■ To be done ■
Copy the records from their first line through the line containing "coord(180,708)", substituting "closet" for "wardrobe" and changing nothing else.

■ Exercise materials ■
━━━━━━
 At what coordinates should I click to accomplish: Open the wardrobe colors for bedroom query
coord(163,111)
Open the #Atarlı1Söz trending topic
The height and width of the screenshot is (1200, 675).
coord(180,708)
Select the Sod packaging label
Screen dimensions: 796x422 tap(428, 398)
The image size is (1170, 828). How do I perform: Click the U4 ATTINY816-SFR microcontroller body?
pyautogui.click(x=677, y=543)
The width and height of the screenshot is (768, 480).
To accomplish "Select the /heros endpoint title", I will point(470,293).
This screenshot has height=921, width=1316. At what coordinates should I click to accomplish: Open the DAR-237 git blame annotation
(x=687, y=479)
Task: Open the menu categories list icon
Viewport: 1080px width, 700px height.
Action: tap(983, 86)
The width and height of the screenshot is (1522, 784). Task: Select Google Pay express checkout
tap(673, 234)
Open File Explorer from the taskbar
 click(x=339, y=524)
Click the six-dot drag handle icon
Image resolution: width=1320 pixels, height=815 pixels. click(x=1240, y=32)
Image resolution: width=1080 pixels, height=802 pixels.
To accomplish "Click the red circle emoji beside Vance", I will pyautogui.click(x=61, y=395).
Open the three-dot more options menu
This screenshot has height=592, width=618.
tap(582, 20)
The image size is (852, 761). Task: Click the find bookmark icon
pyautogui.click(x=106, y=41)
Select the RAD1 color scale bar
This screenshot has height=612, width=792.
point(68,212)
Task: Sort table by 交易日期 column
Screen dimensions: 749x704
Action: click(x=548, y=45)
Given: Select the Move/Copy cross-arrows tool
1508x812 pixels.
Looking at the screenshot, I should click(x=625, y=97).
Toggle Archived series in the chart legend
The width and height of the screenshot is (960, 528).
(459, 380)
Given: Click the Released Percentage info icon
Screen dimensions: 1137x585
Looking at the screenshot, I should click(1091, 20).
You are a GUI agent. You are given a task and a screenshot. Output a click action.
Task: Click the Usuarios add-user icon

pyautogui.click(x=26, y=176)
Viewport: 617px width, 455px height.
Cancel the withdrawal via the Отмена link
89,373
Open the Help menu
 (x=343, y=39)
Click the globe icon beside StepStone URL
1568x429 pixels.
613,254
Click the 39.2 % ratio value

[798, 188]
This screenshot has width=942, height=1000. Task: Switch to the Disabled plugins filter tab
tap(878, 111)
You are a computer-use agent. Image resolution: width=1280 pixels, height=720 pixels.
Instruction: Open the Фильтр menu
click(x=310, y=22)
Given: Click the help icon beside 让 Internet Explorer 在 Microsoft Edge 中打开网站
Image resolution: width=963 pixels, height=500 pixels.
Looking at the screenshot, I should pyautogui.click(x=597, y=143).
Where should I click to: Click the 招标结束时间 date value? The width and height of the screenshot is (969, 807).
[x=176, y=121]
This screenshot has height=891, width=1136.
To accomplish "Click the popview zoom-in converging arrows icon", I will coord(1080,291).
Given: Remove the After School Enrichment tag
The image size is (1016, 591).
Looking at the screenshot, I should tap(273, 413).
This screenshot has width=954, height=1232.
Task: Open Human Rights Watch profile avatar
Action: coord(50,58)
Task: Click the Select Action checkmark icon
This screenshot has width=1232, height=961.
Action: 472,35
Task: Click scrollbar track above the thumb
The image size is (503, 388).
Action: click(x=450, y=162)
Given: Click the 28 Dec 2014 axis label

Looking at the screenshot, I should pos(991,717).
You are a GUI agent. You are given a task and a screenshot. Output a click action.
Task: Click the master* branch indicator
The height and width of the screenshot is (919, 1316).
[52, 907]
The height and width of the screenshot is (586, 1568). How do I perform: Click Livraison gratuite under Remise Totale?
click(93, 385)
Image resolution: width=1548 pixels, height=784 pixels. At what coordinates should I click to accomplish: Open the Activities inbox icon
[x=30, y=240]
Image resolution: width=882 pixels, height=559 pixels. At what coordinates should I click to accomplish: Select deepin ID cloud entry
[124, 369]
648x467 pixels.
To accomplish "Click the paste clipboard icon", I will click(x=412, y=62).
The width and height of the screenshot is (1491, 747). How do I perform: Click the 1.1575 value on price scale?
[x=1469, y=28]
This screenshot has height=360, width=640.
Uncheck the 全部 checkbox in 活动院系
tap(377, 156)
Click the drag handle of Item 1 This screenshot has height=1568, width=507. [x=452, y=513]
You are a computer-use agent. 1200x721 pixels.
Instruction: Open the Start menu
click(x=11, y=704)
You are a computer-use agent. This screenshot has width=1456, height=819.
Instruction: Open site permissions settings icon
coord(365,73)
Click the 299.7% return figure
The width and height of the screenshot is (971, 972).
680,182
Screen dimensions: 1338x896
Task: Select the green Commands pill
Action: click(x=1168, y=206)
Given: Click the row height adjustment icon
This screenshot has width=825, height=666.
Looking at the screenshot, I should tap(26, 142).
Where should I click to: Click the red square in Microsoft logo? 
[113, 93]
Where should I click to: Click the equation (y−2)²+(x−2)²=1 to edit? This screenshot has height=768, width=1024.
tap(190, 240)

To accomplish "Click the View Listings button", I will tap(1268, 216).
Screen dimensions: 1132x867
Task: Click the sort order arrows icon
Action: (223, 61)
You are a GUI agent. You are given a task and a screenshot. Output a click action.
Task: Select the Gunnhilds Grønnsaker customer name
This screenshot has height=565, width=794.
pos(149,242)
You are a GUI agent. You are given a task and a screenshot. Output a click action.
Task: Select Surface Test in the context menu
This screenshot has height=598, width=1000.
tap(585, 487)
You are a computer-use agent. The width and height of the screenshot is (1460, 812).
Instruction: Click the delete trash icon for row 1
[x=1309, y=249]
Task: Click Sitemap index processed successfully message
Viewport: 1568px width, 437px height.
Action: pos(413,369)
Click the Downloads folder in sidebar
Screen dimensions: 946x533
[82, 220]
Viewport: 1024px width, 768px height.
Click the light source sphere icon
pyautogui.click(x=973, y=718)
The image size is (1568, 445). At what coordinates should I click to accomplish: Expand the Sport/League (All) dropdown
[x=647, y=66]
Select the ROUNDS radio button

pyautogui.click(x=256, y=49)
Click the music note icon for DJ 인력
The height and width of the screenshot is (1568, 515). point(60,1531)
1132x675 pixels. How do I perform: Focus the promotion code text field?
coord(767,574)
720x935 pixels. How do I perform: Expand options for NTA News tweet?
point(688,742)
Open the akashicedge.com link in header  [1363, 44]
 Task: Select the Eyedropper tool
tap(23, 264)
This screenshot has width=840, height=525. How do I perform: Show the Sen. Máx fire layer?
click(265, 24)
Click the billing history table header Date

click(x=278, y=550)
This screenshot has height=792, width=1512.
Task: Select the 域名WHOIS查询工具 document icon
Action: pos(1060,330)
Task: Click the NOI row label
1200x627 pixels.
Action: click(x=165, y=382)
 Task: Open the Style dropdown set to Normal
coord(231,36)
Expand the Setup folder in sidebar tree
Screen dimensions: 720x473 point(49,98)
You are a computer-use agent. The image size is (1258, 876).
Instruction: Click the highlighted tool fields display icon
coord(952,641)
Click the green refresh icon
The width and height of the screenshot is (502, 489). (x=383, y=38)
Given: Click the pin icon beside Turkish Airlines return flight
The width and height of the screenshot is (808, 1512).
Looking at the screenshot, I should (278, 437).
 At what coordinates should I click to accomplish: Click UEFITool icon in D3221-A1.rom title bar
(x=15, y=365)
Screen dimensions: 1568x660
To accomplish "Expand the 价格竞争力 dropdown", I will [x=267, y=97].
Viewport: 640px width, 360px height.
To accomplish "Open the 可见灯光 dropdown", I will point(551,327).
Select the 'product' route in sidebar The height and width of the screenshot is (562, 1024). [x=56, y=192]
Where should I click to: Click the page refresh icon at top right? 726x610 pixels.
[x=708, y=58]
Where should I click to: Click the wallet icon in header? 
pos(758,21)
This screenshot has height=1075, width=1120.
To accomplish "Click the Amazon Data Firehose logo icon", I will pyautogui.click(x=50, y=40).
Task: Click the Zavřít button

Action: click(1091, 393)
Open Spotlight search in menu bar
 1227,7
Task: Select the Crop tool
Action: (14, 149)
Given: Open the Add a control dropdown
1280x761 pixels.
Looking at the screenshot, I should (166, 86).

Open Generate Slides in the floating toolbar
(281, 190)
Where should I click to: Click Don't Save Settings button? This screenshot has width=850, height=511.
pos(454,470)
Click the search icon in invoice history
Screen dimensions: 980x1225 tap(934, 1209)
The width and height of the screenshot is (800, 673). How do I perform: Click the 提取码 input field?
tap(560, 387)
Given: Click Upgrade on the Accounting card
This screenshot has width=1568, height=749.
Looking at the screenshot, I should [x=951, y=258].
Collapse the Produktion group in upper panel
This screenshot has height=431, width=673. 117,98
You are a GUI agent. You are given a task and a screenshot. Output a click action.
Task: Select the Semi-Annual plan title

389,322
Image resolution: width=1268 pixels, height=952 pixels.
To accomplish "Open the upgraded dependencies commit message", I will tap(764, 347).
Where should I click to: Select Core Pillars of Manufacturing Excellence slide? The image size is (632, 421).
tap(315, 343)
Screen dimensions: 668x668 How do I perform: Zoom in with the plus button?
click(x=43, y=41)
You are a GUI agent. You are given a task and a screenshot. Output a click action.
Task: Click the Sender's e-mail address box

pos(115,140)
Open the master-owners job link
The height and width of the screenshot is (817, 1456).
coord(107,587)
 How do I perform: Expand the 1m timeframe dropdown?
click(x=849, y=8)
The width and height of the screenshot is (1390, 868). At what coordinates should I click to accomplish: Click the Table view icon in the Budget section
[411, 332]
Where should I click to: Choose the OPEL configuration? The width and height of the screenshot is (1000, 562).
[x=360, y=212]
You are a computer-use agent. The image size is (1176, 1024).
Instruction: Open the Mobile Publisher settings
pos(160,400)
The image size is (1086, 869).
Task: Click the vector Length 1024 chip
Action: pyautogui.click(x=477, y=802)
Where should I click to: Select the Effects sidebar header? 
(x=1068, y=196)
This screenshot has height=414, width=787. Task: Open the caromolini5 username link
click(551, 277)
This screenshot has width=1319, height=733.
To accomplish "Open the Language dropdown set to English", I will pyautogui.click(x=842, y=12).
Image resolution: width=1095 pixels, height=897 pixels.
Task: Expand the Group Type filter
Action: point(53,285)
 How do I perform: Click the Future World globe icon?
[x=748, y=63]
━━━━━━
■ Reply ■
 At what coordinates should I click to accomplish: Open the closet colors for bedroom query
coord(163,111)
Open the #Atarlı1Söz trending topic
The height and width of the screenshot is (1200, 675).
coord(180,708)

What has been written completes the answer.